De dichter schrijft net als de columnist over datgene wat hem, in zijn nabije omgeving, raakt, ontroert, verwondert. Hij beschrijft met treffende pen de mensen en de dingen of hoe hij hen ziet en aanvoelt. De eerste gedichten lijken wel portretten waarin hij naar de diepere lijnen, de tere plekken van mensen zoekt.
Droomtijd
Dit kind vermomd in rimpels
is zijn leven al vergeten
het ligt hier wel, maar
kan dat niet meer weten.
Ik sta ernaar te kijken:
Het is een hoofd, een deken.
Morgen is het overal geweest
waar niemand is gebleven.
Over het ‘nabije’ schrijven lijkt op het eerste gezicht eenvoudig, maar is niet vanzelfsprekend. De gedichten zijn vaak het startpunt van een poëtische verwondering, een cirkelen om de ander. Een belangrijk thema in zijn gedichten is de zoektocht naar het mysterie in of de ontraadseling van de vrouw. Het is een melancholisch thema, af en toe pijnlijk en tegelijk zeer intens: hoe vindt de dichter zijn plaats in deze ontmoeting? In enkele liefdesgedichten van de cyclus 'Insomnia' komt dit mooi tot uiting, gedicht/3 van deze cyclus vind ik bijzonder mooi, de gehele cyclus ademt trouwens eenzelfde melancholie.
Liefste/3
Hoe vallen wij samen. De nacht maakt veel lichamen
en er is er maar één. Ik tel je als schaapjes.
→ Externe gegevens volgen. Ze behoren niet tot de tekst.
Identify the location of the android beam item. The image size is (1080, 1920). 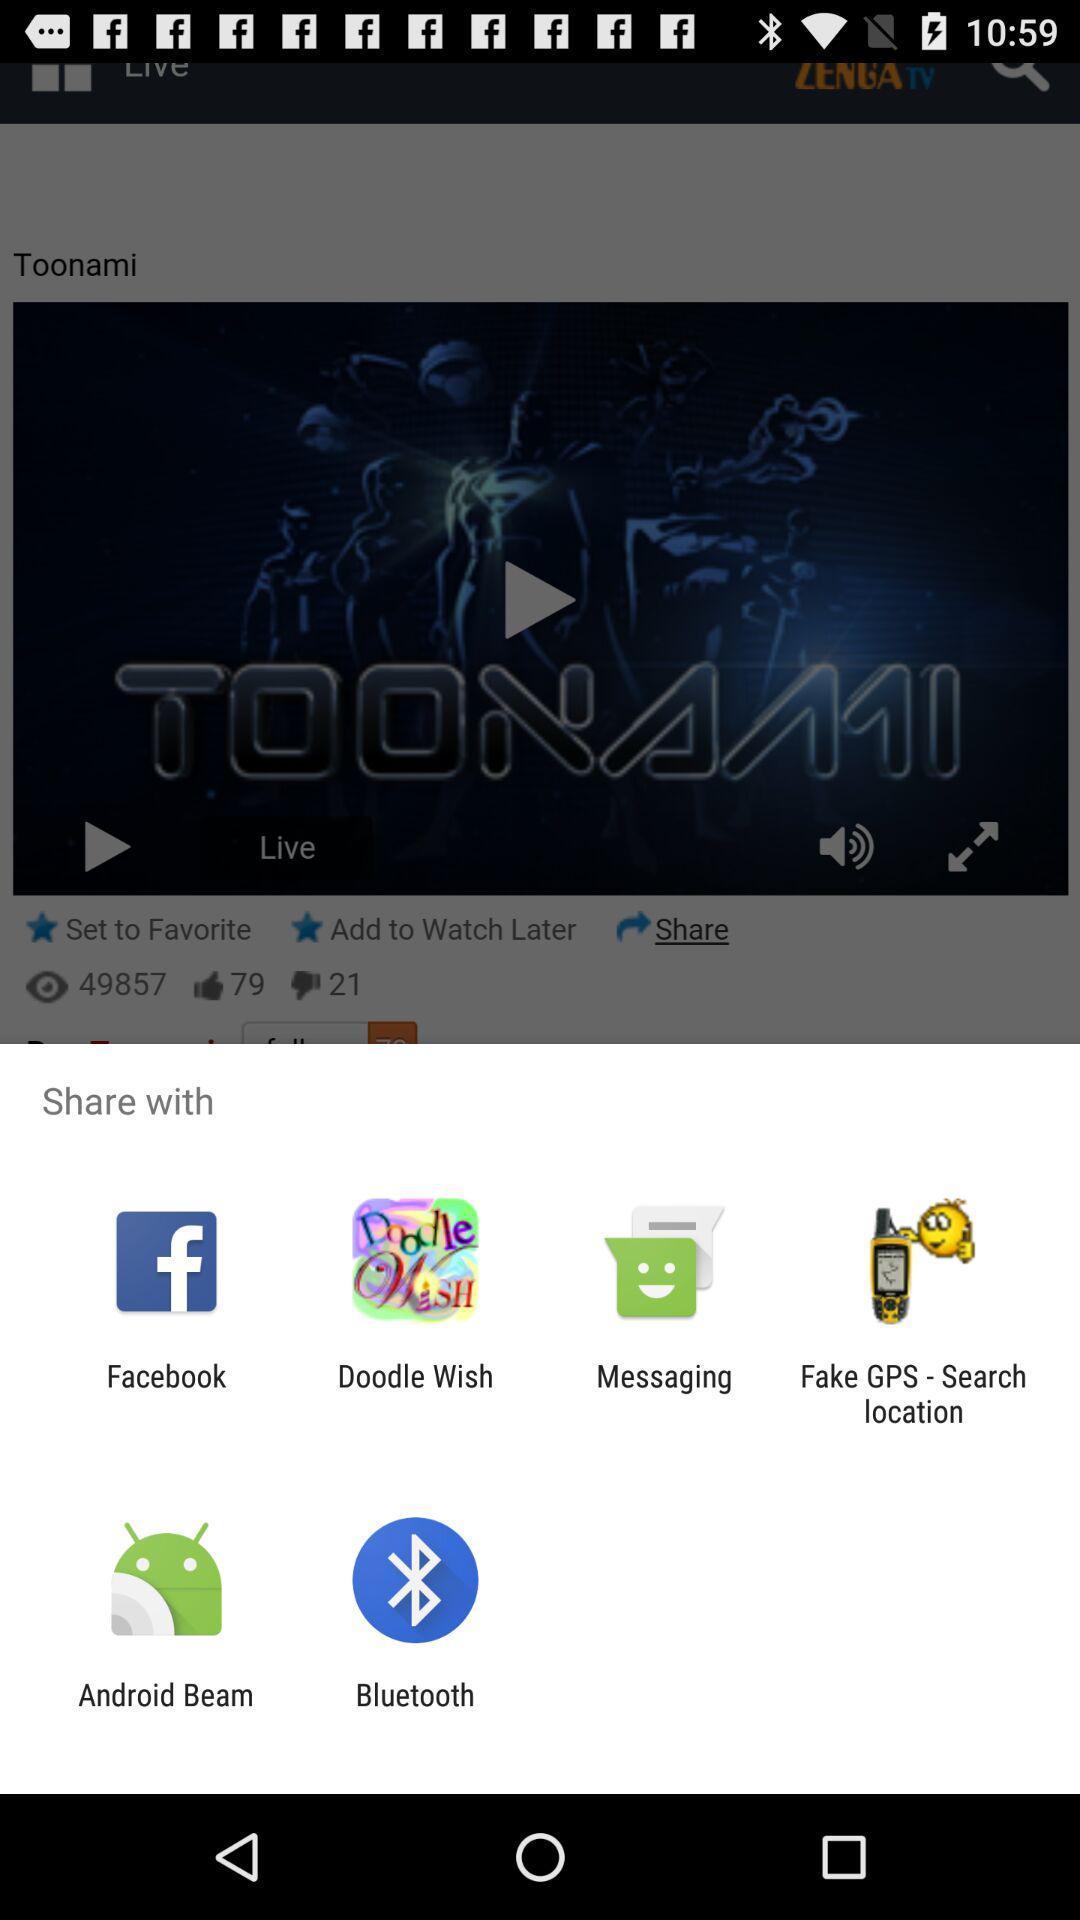
(165, 1711).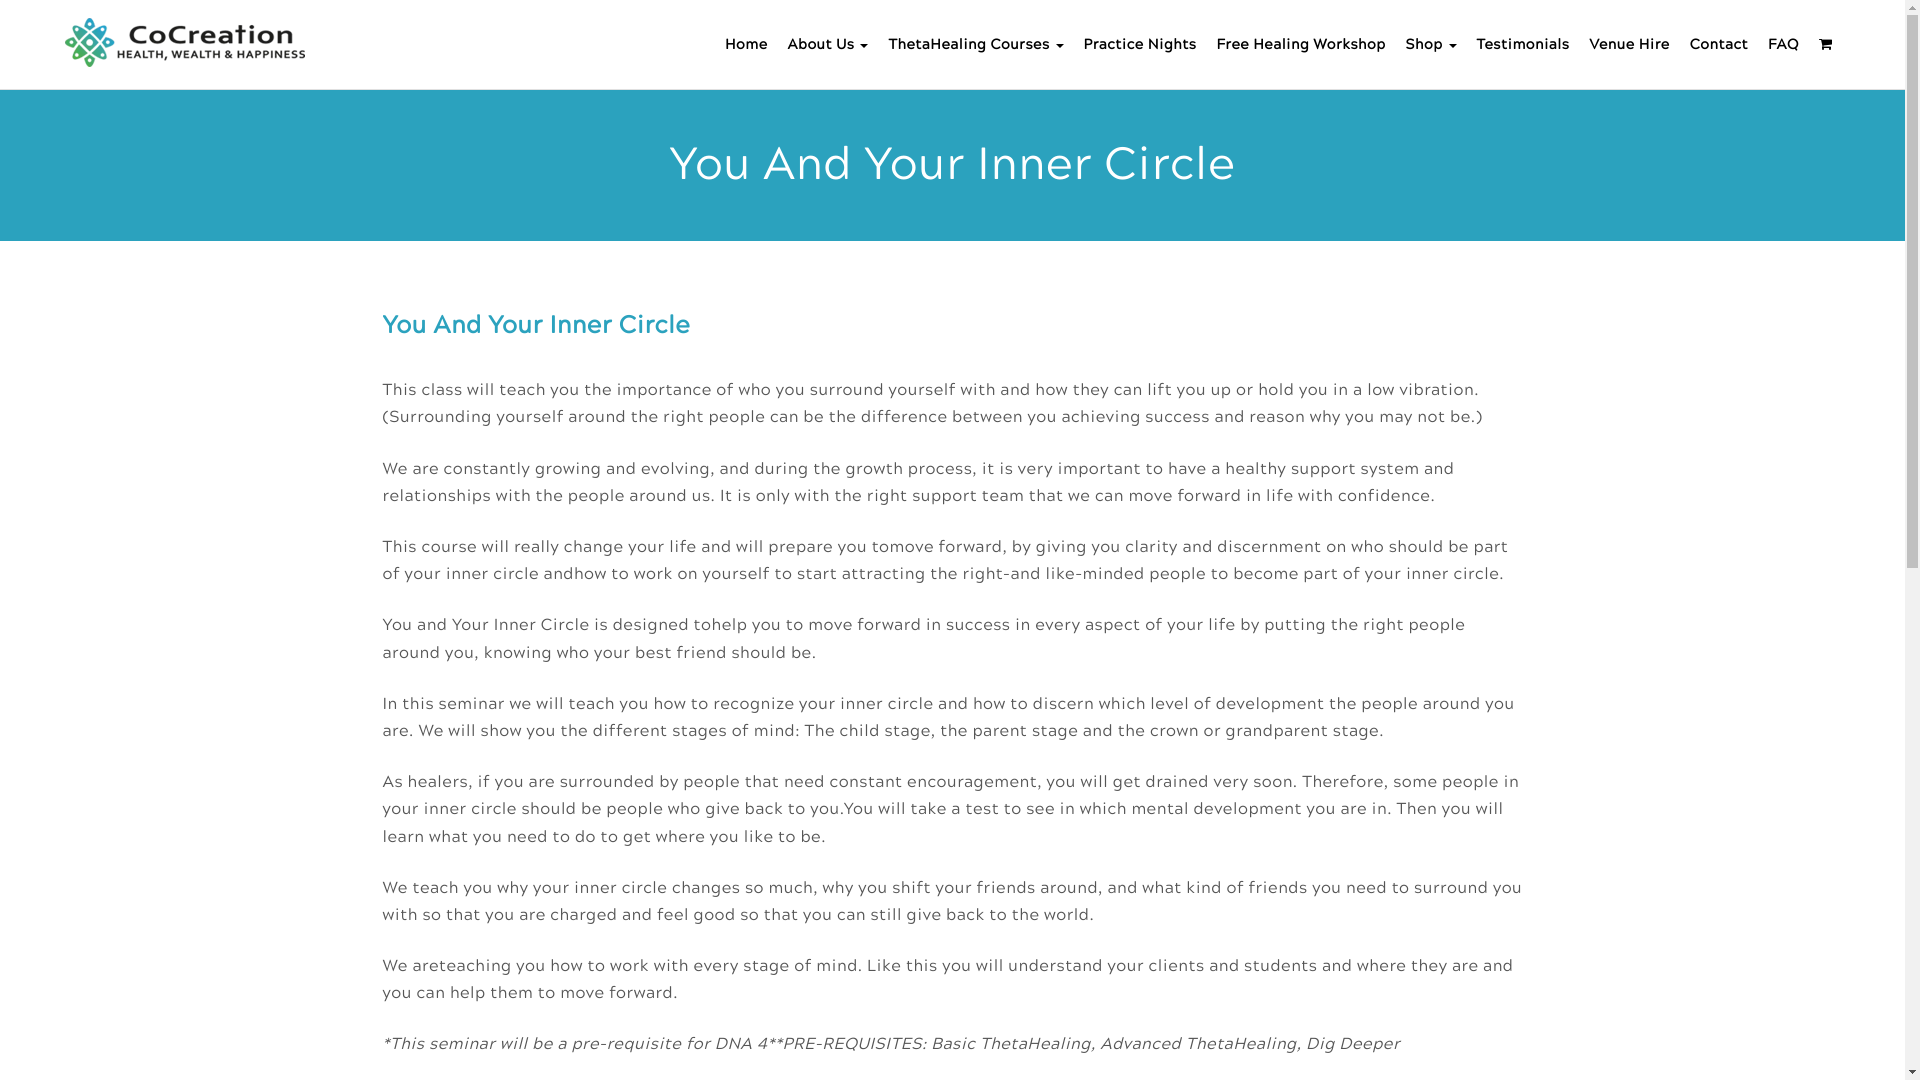 The image size is (1920, 1080). I want to click on 'Home', so click(723, 42).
De kamer raakt vol schimmen en andere namen dan jij.
Hoe kus ik je tot een helder lichaam in mij.
Hoe noem ik je , schone slapende vreemde naast mij.
Laat mij niet liggen, leeg in zoveel gedaanten.
Ik heb je verkleed in speelgoed en zomers, rompen
en monden, het carnaval van dijen draait maar voorbij.
Ik zal niet rusten voor ik je ontmasker.
Ik zal niet ontmaskeren voor ik rust.
Het is duister in de muren als diep in de liefde.
En overal slaapt een wakende kijkende koude, altijd.
Het zoeken naar echt contact met de ander speelt niet alleen ten aanzien van de geliefde. Het is ook aanwezig in de gedichten over de ouders, de moeder, de geliefden uit de omgeving van de dichter. In het trachten vinden van de ander ontdekt hij ook zijn eigen kwetsbare, duistere plekken en onmacht. Het is eigen aan elke mens, een universeel verlangen om een relatie aan te gaan met de ander ondanks onze eigen gebreken. Wat ons als mens een gevoel van ‘alleenheid’ geeft.
In een ander deel van de bundel vinden we ‘Museumverzen’. Het zijn kleine miniaturen die via de blik op een schilderij de dichter dicht bij zichzelf brengt: de gedichte gedachte die de aanblik van het werk oproept. Hier speelt het licht een belangrijke rol, en tegelijk werpt de dichter zijn licht op het schilderij.
Tot slot neemt dichter en vriend Charles Ducal het woord: naast een aantal beschouwingen over leven en werk van Bernard Dewulf en zijn visie op diens poëzie, stelt hij dat wie de schrijver Bernard Dewulf werkelijk wil leren kennen zijn poëzie moet lezen. “Alleen in zijn poëzie was Bernard uitsluitend bij zichzelf.” Ik kan dit alleen maar beamen.